There’s nothing rare and magical about most such firms now. But, with the VC money tap drying up, many unicorns are in trouble, and more will get into trouble soon. Their luck seems to be gradually running out.
As Daniel Kahneman writes in Thinking, Fast and Slow: “Luck plays a large role in every story of success; it is almost always easy to identify a small change in the story that would have turned a remarkable achievement into a mediocre outcome.”
In the case of unicorns, if the financial crisis of 2008 and the covid pandemic hadn’t happened, and the central banks of the rich world hadn’t printed as much money as they did, there would have been no chance of the world ending up with so many unicorns and in the process, India, for the lack of a better term, wouldn’t have gotten so many Gyan Gurus. This would have been the small change in the story that Kahneman talks about.
Now the question is why does this happens. Why do we humans think that our success in life is all because of us and not because of luck and a combination of other things? This is primarily because of what Christopher Blattman calls the “attractions of a straightforward narrative”.
As he writes in Why We Fight: “Any journalist, historian, or academic knows that to have narrative drive, you must leave a lot out.” And to play heroes in the stories we live in our heads, we tend to do exactly that. We leave out the details that don’t make us look like heroes. The media also does that.
And this is why I will never be able to write a self-help book because at the heart of any self-help book is the idea that you can do it. Nonetheless, the thing is, in life, maybe you will be able to do it, or maybe you won’t. Among other things, the luck of the draw also needs to go with you.
To conclude, there once was an actor called Divya Bharti. Before Rajiv Rai’s Mohra was released in 1994, his movie Vishwatma had released in 1992. In this movie, Rai tried to build on the success of his 1989 hit Tridev. As often happens in such cases, Vishwatma didn’t do anywhere as well as Tridev.
Nonetheless, what one still remembers from the movie is the superhit song saat samundar paar main tere peeche peeche aa gayi, composed by Viju Shah with lyrics by Anand Bakshi. It was sung by Sadhna Sargam. The riff that appears in the song was copied from the Pet Shop Boys’ song Heart. And the song was majorly shot on Divya Bharti.
Bharti died in April 1993 when she fell from the balcony window of her fifth-floor apartment in Versova, Mumbai. A promising career was cut short. Thirty years later, her song saat samundar paar still remains very popular and gets regularly played on FM radio stations and by DJs.
And who knows, had she lived, she would have become the saat samundar girl and starred in a Club Mahindra ad featuring all the beach resorts that the company has. Some copywriter somehwhere could have randomly possibly thought of that.

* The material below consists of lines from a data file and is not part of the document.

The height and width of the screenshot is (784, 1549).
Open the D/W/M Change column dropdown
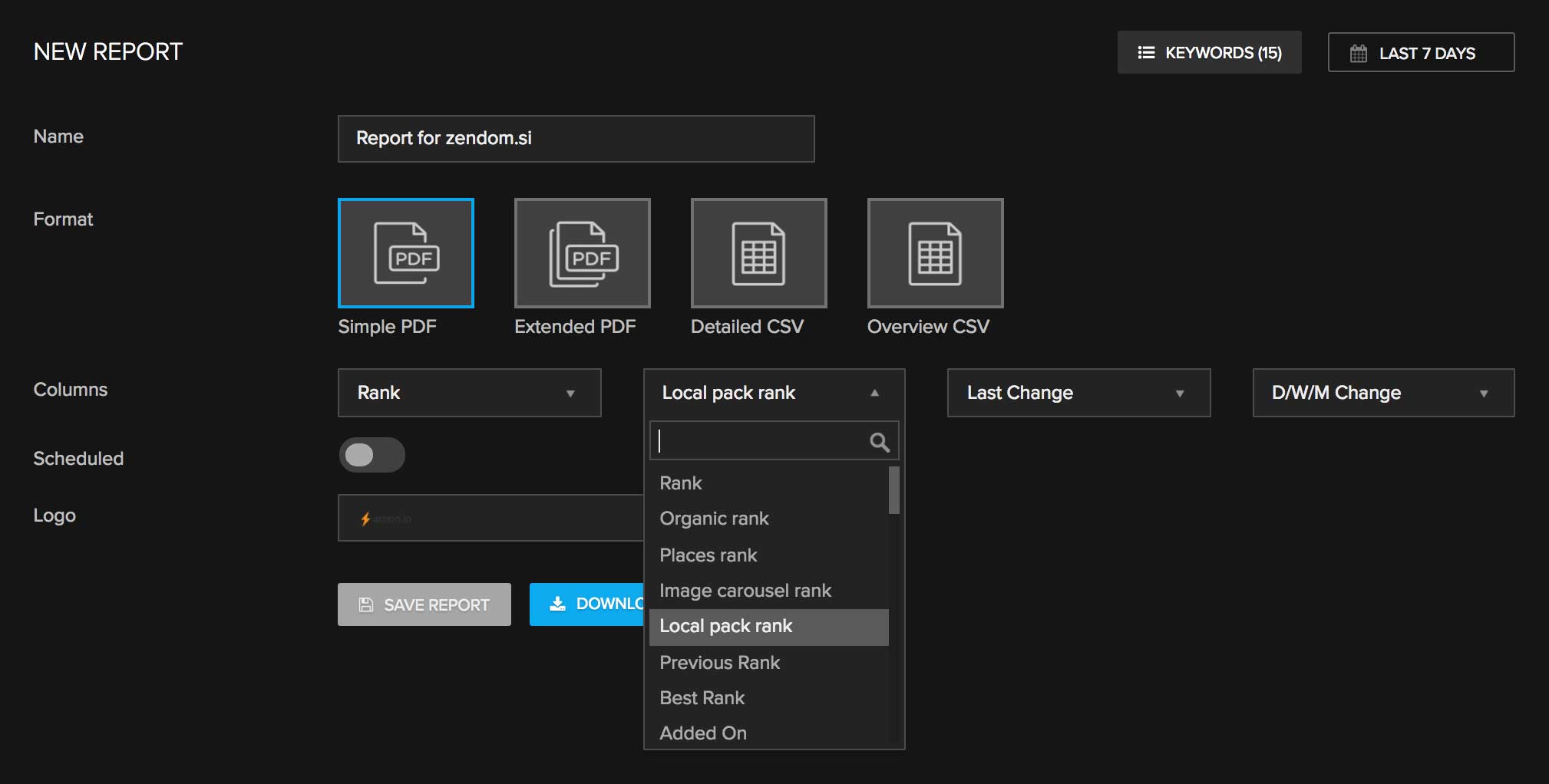coord(1383,393)
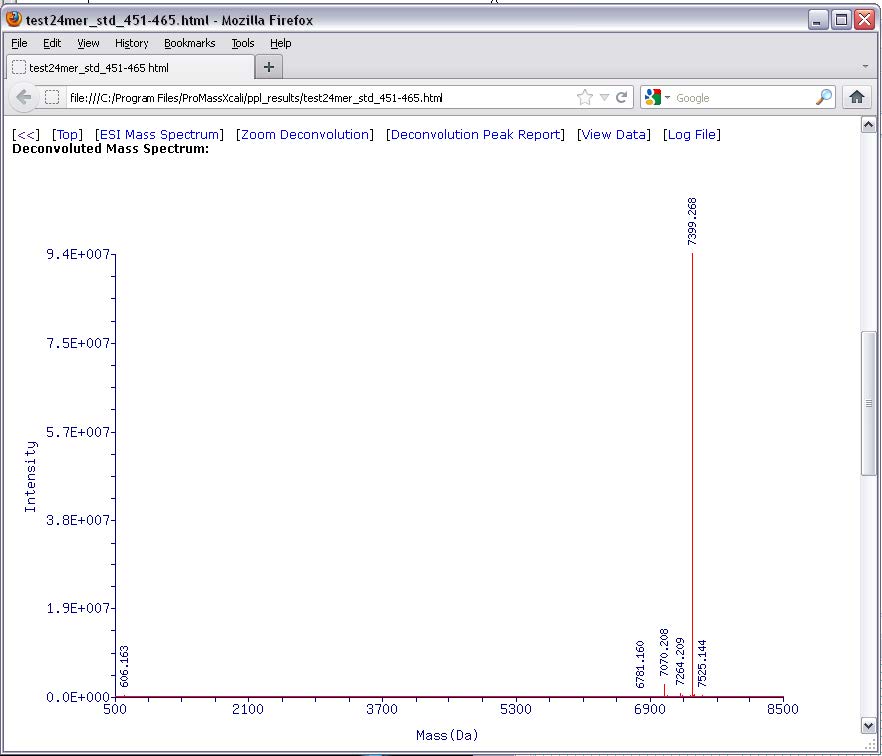Open the Deconvolution Peak Report link

point(475,134)
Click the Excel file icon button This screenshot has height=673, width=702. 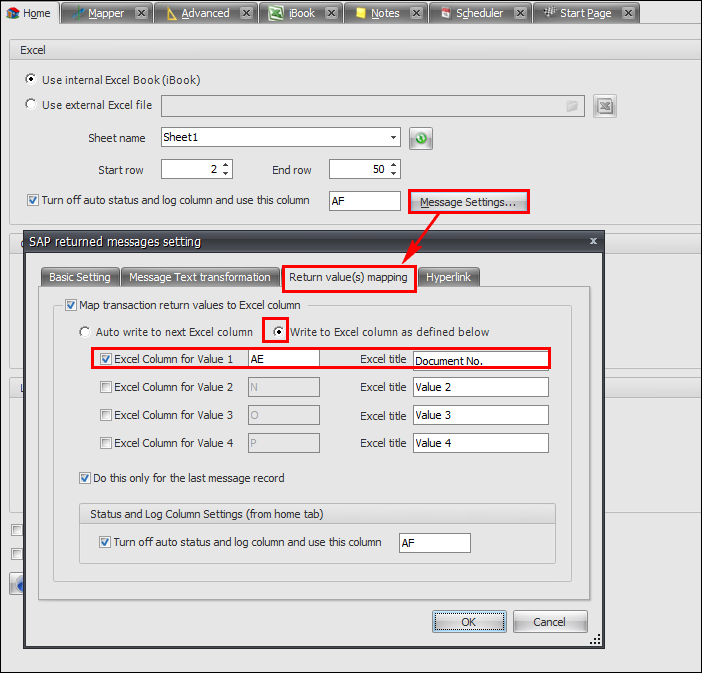[603, 106]
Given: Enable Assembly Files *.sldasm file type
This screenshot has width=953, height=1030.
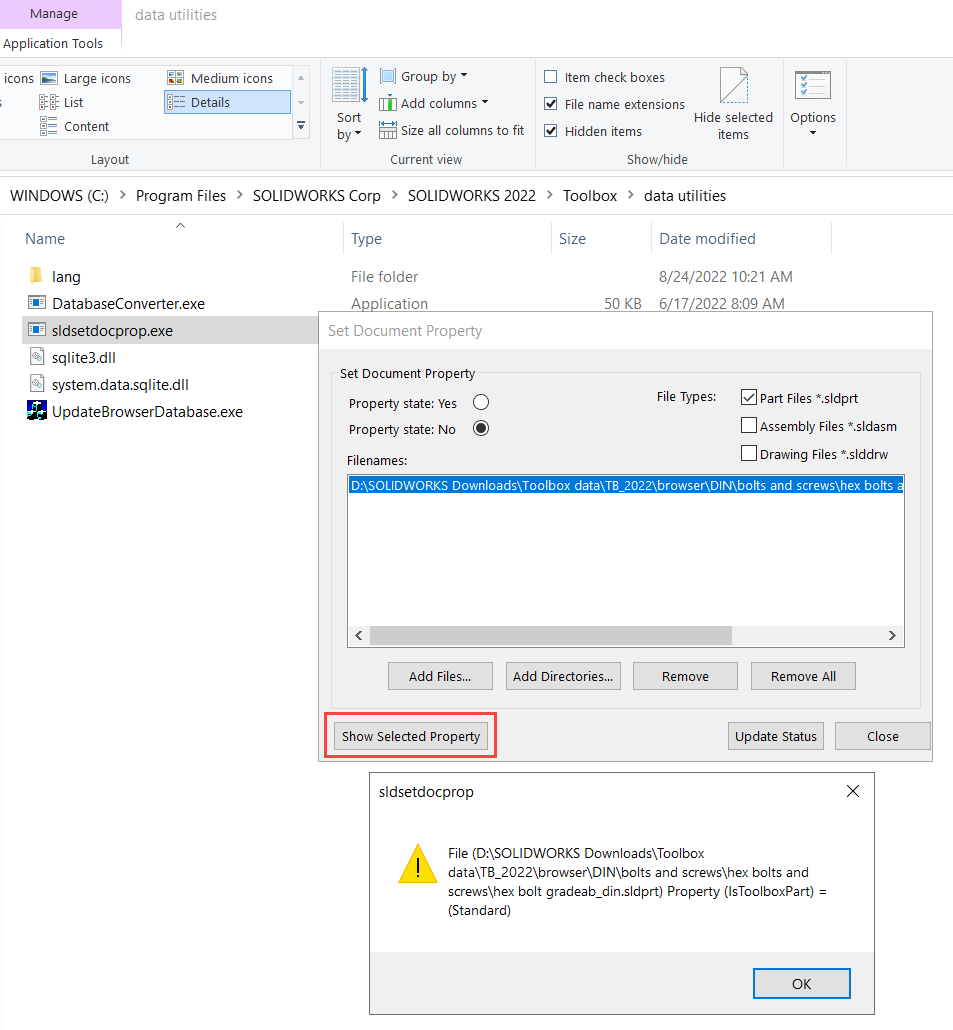Looking at the screenshot, I should (x=749, y=425).
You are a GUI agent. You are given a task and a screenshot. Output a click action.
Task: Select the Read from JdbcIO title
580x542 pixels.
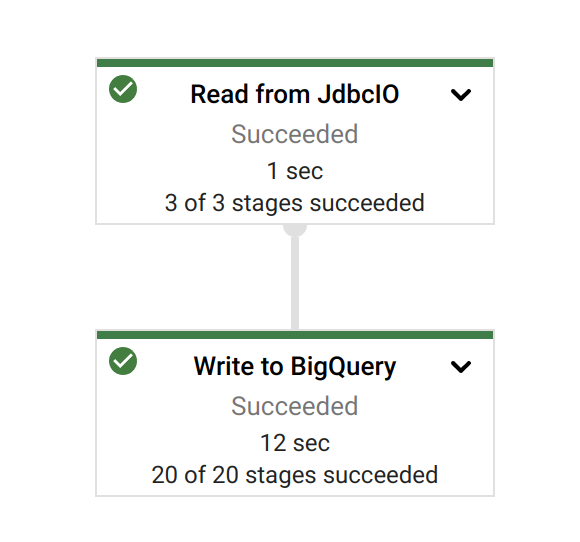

PS: I made a very silly mistake in last week’s piece. At multiple places, I referred to taxpayers who paid an income tax of such and such amount. What I should have basically written is taxpayers in the income slab of such and such amount. The way the table in the Lok Sabha answer I used in the piece was published ended up confusing me. While that’s no excuse, that’s what happened. I want to thank the Twitter handle, Nightwalker, who gradually nudged me towards the right answer, despite my resistance. Also, this does not change the conclusions made in the piece. My sincere apologies for the mistake.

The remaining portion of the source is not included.